Department of Neurology, Imam Reza Hospital, Tabriz University of Medical Sciences, Tabriz, Iran; Neurosciences Research Centre, Imam Reza Hospital, Tabriz University of Medical Sciences, Tabriz, Iran.
J Stroke Cerebrovasc Dis. 2013 Nov;22(8):e557-63. doi: 10.1016/j.jstrokecerebrovasdis.2013.06.010. Epub 2013 Jul 18.
Acute ischemic stroke is a major cerebrovascular disease with potential morbidity and mortality. Despite the availability of thrombolytic therapy in some centers, risk factor modification and rehabilitation therapy are the mainstays of stroke management. There is supporting evidence that Ginkgo biloba may afford neuroprotection and improve the outcomes of patients with acute ischemic stroke.
In a double-blind, placebo-controlled, randomized controlled trial, we assessed the efficacy of G biloba on functional outcome in patients with acute stroke. The National Institutes of Heath Stroke Scale (NIHSS) was used to measure functional outcome. A total of 102 patients with acute ischemic stroke were studied. All patients received either G biloba or placebo tablets for 4 months. This trial was registered to the Iranian Registry of Clinical Trials (www.irct.ir; trial IRCT138804212150N1).
There were 52 patients who received G biloba and 50 patients who were in the placebo group. Age, sex distribution, previous medical condition, and laboratory data did not have any significant difference between the 2 groups (P>.05). The mean difference of 4-month follow-up NIHSS scores and NIHSS scores at admission was 4.7±2.7 and 4.1±3.0 in the G biloba and placebo groups, respectively (P>.05). The primary outcome-a 50% reduction in the 4-month follow-up NIHSS score compared to the baseline NIHSS score-was reached in 17 patients (58.6%) and 5 patients (18.5%) in the G biloba and placebo groups, respectively (P<.05). The risk ratio and number needed to treat were 3.16 (confidence interval 1.35-7.39) and 2.50 (confidence interval 1.58-5.90), respectively. In addition, multivariate regression adjusted for age and sex revealed a significant NIHSS decline in the G biloba group compared to the placebo group (P<.05).

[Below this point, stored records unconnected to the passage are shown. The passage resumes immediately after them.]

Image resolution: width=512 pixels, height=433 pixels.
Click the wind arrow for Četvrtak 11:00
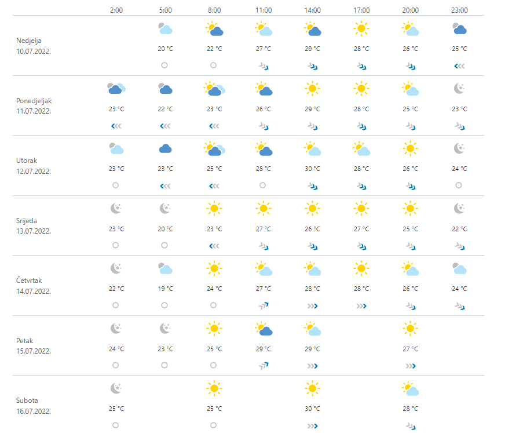[x=263, y=305]
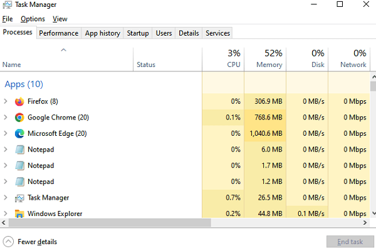The image size is (376, 251).
Task: Open the Options menu
Action: click(x=33, y=19)
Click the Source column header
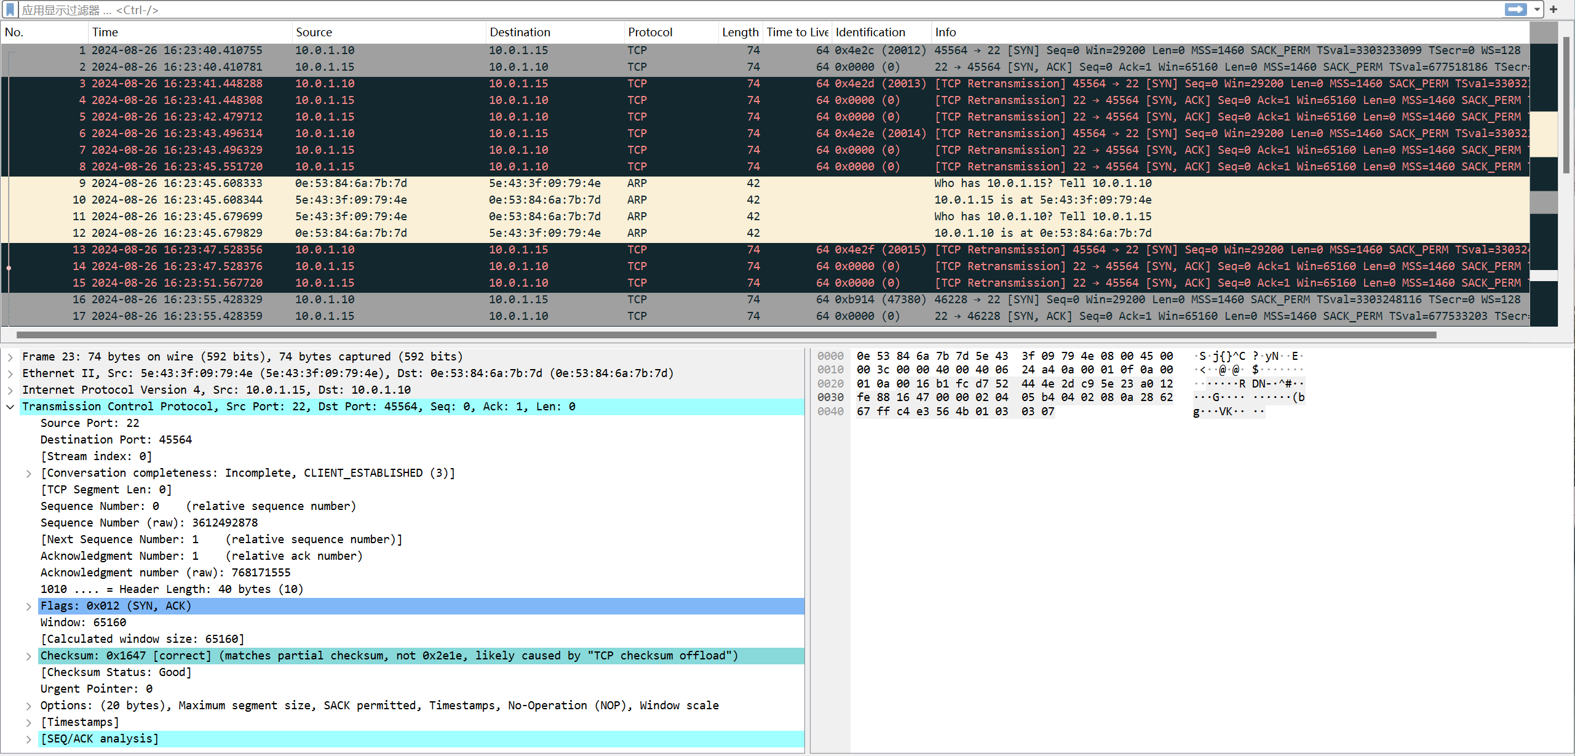The width and height of the screenshot is (1575, 756). [314, 32]
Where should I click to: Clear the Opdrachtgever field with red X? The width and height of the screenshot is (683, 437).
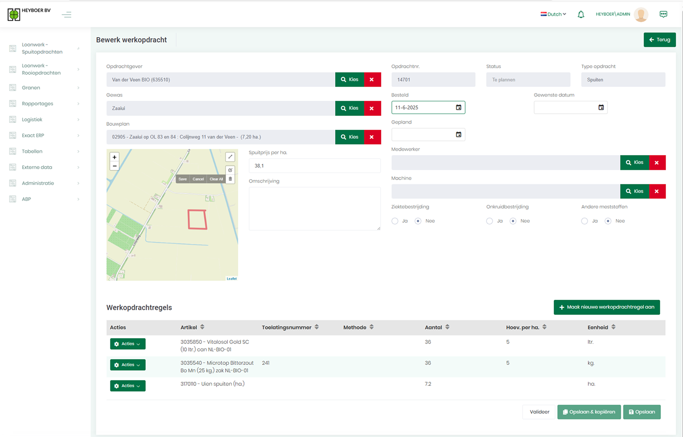click(x=372, y=80)
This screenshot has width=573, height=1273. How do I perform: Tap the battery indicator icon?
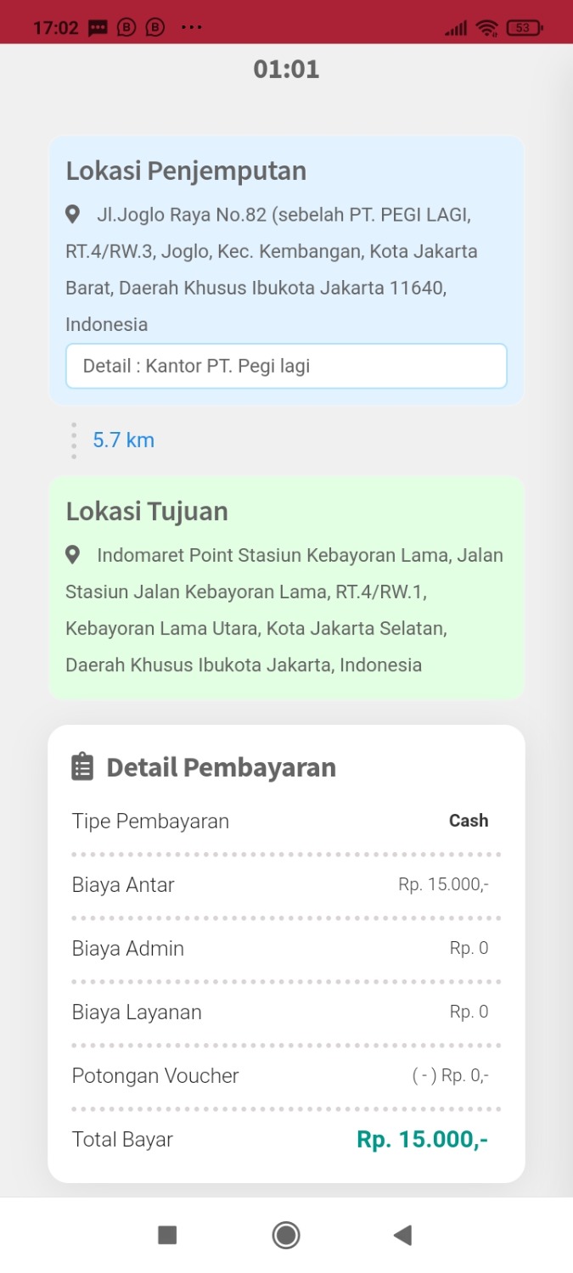[x=524, y=27]
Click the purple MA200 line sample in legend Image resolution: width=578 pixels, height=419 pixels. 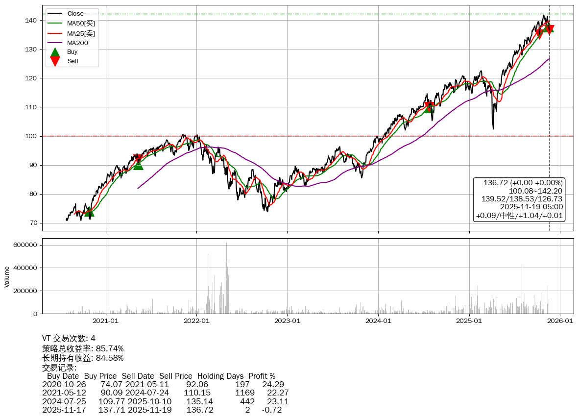[55, 43]

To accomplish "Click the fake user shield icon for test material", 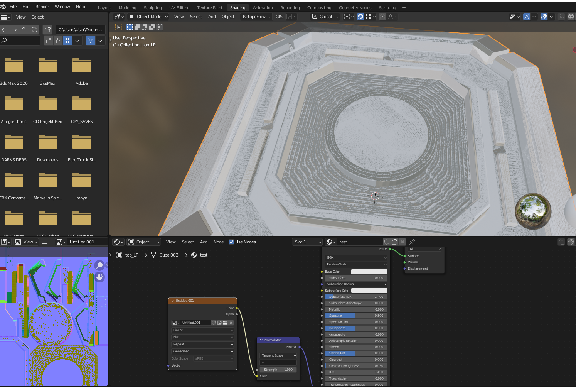I will 387,242.
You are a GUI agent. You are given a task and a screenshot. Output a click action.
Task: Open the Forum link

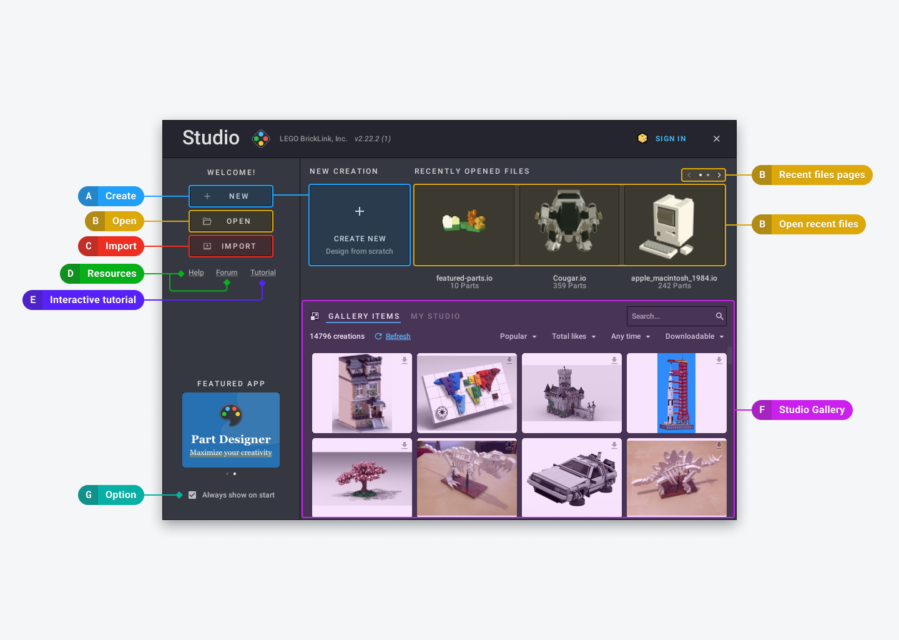click(227, 273)
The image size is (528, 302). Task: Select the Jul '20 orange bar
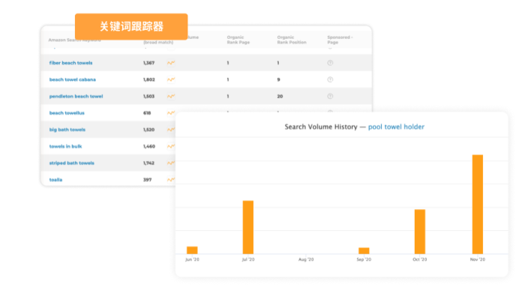pos(248,227)

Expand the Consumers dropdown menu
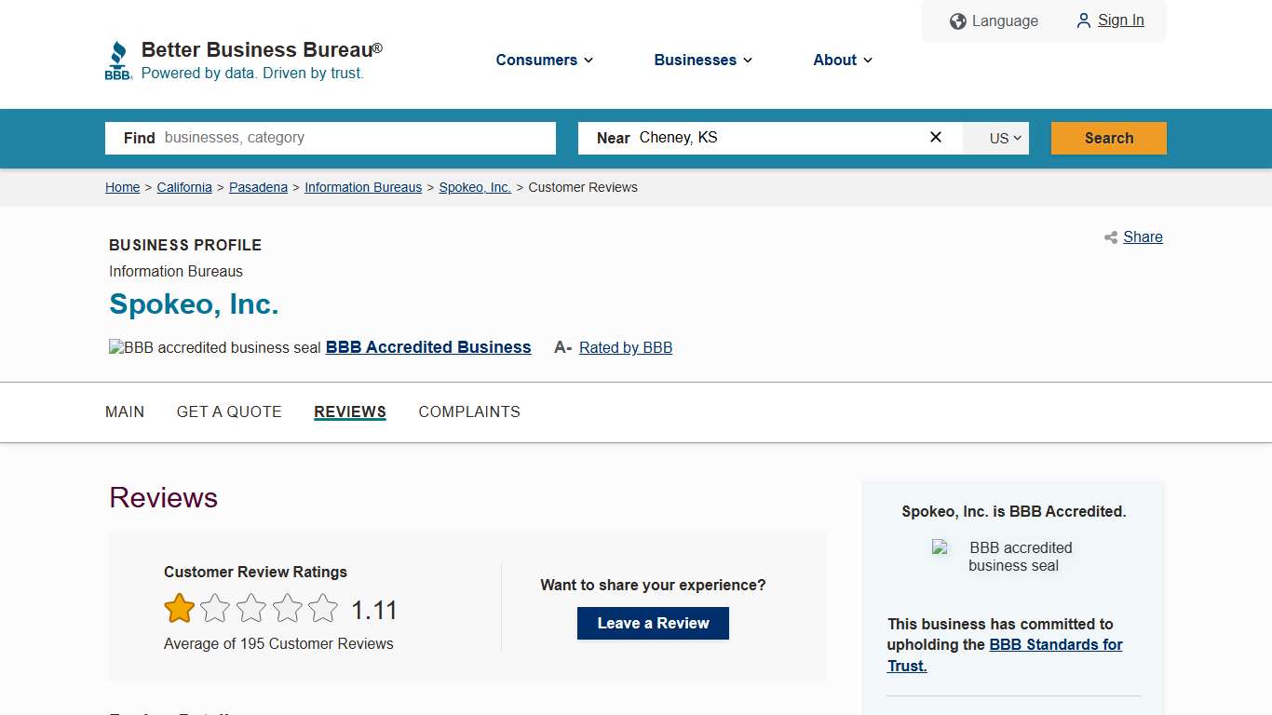544,60
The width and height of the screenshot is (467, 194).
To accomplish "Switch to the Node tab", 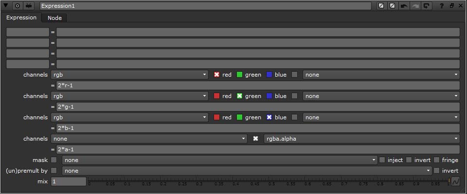I will pyautogui.click(x=54, y=17).
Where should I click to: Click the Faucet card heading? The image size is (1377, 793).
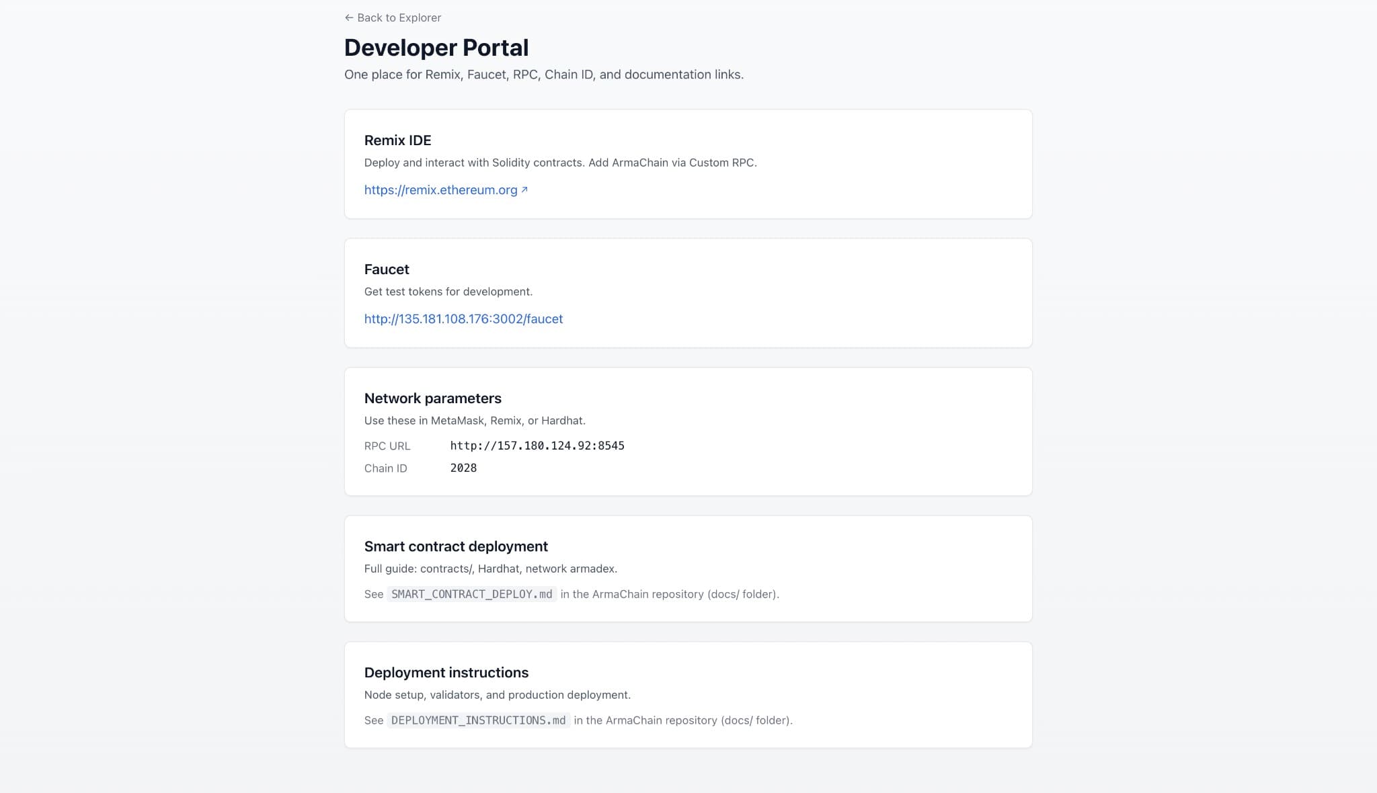[386, 269]
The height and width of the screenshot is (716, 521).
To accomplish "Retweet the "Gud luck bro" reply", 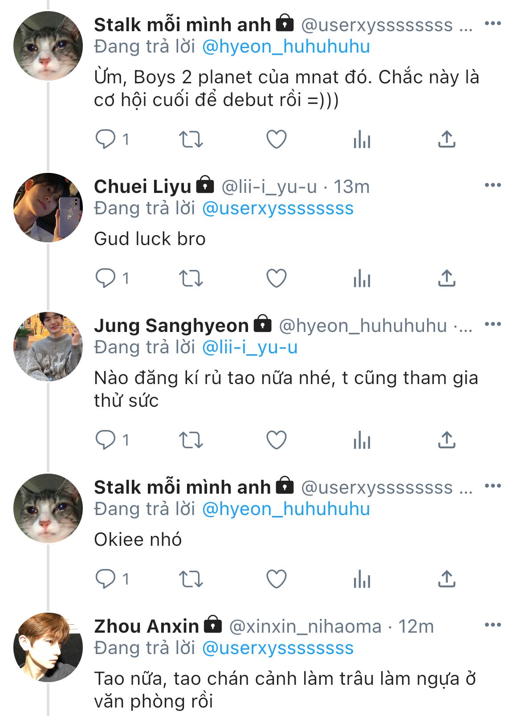I will click(191, 278).
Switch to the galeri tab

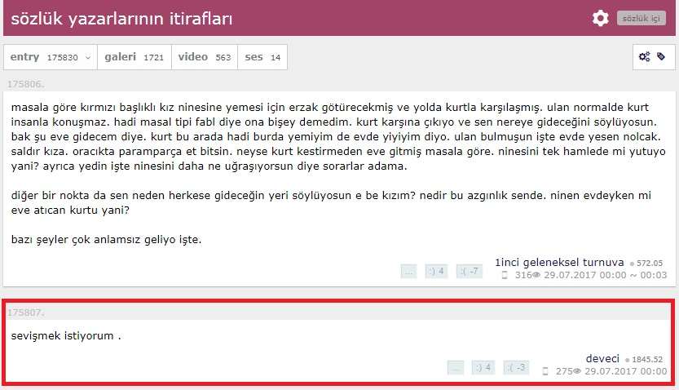coord(134,57)
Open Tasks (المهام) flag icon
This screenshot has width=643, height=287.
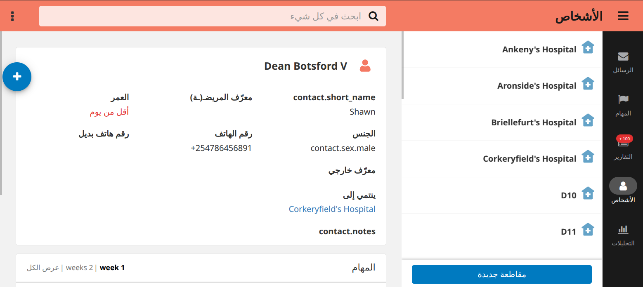coord(623,99)
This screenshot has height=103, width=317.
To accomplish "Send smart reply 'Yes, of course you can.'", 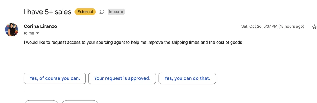I will tap(55, 78).
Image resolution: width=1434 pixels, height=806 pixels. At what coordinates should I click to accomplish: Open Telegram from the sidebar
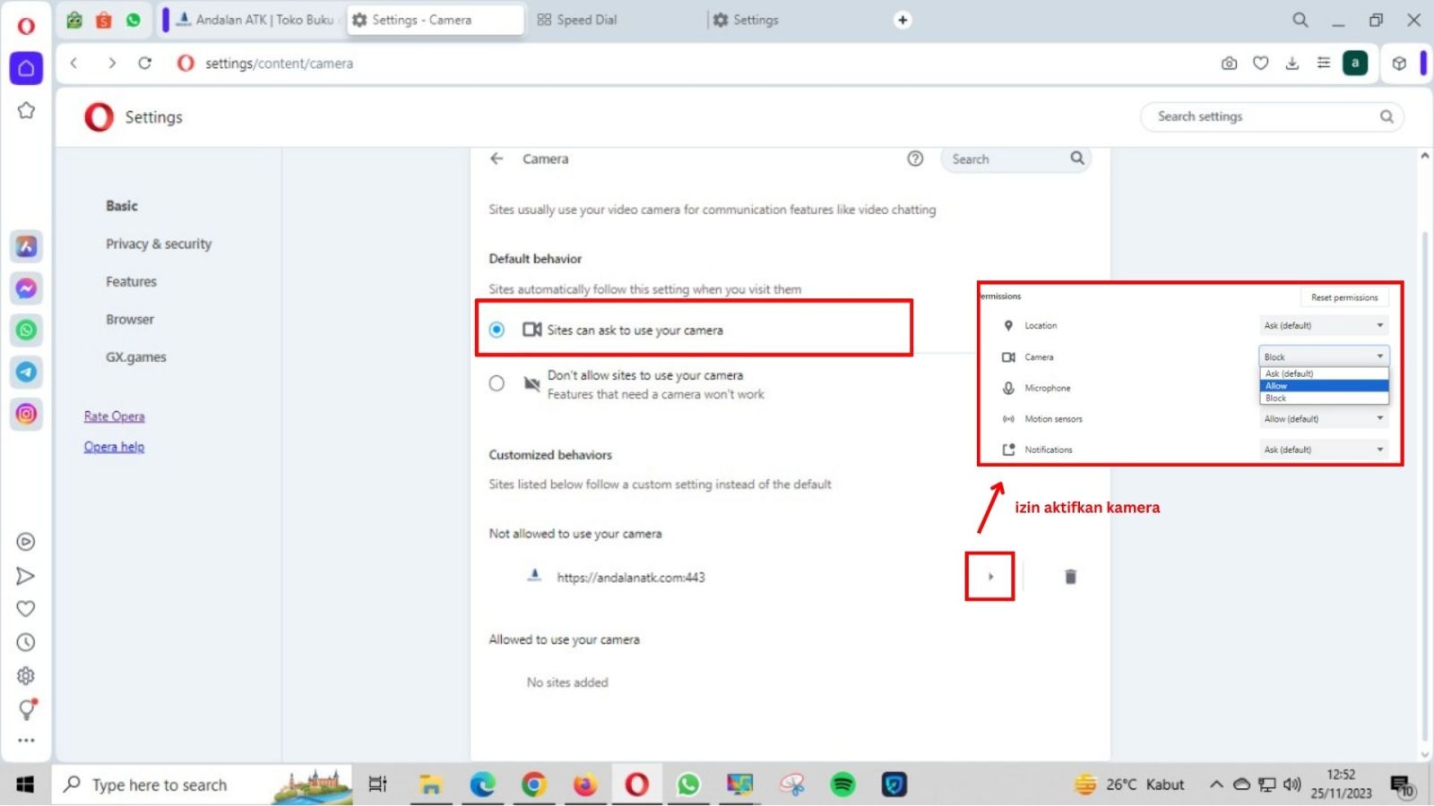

Our data suggest that G biloba may have protective effects in ischemic stroke. Therefore, the administration of G biloba is recommended after acute ischemic stroke.
急性缺血性脑卒中是一种具有潜在发病率和死亡率的主要脑血管疾病。尽管一些中心可提供溶栓治疗,但危险因素的改变和康复治疗仍是脑卒中管理的主要方法。有证据表明,银杏叶可能提供神经保护作用,并改善急性缺血性脑卒中患者的结局。
在一项双盲、安慰剂对照、随机对照临床试验中,我们评估了银杏叶对急性脑卒中患者功能结局的疗效。使用国立卫生研究院卒中量表(NIHSS)来衡量功能结局。共研究了 102 例急性缺血性脑卒中患者。所有患者均接受银杏叶或安慰剂片剂治疗 4 个月。该试验在伊朗临床试验注册中心(www.irct.ir;试验注册号:IRCT138804212150N1)注册。
52 例患者接受银杏叶治疗,50 例患者接受安慰剂治疗。两组患者的年龄、性别分布、既往病史和实验室数据无显著差异(P>.05)。银杏叶组和安慰剂组在 4 个月随访 NIHSS 评分和入院时 NIHSS 评分的平均差值分别为 4.7±2.7 和 4.1±3.0(P>.05)。主要结局为与基线 NIHSS 评分相比,4 个月随访 NIHSS 评分降低 50%,银杏叶组和安慰剂组分别有 17 例(58.6%)和 5 例(18.5%)患者达到(P<.05)。风险比和需要治疗的例数分别为 3.16(置信区间 1.35-7.39)和 2.50(置信区间 1.58-5.90)。此外,经年龄和性别调整的多变量回归显示,银杏叶组 NIHSS 评分较安慰剂组显著下降(P<.05)。
我们的数据表明,银杏叶可能对缺血性脑卒中具有保护作用。因此,建议在急性缺血性脑卒中后使用银杏叶。